Her mother shrugged. “We’re a bit isolated here. I tried to warn you. Even the school is mostly Chinese now.”

I included this scene despite its controversial subtext because it offers insight into the mindset of a longtime resident on the Outer Sunset's shifting demographics. It shows an elderly woman grieving the loss of lifelong friends and feeling increasingly alienated from her neighbors, even as she grows older and frailer. Anyone of any background who's watched their neighborhood transform around them, or watched their friends slowly die off, can relate.

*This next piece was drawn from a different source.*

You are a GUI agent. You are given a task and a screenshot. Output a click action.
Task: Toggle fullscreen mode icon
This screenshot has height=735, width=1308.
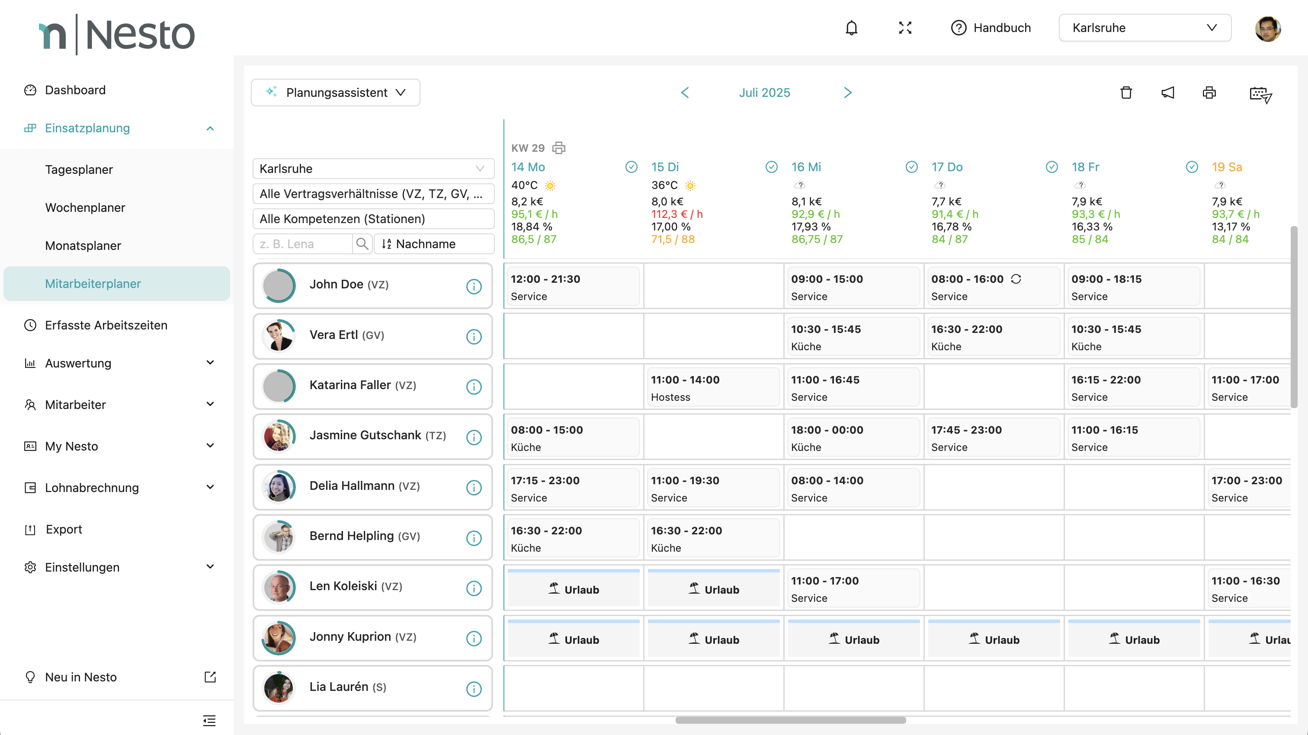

The other day, I read an article about a neighborhood dive bar that's been in the Outer Sunset for decades. The article provided a lot of history of the neighborhood, including these same shifting demographics.


It got me thinking again about my visit to Maureen's childhood home. It had been a long time since Maureen and I had been in touch. I looked up the address and to dismay, I discovered that Maureen's mom had passed away, and the house had been sold.


I reached out to Maureen and asked her permission to share these photos of her mother's home, from the real estate listing. So here you go, Dear Readers: the house that I very loosely based Julia and William's childhood homes on. Floorplan and all.







As you can see, there's a gated-off "tunnel entrance." Many of these old homes have enclosed their tunnel entrances, turning them into foyers. Many others have converted their garages to separate, ground-floor bedrooms, dens, or in-law units, as Julia and William's families did. The main living areas are on the second floor. Hence, you go through the front door and immediately ascend a staircase into the main living area.


Now you know what to picture when you read The Catch and The Hold!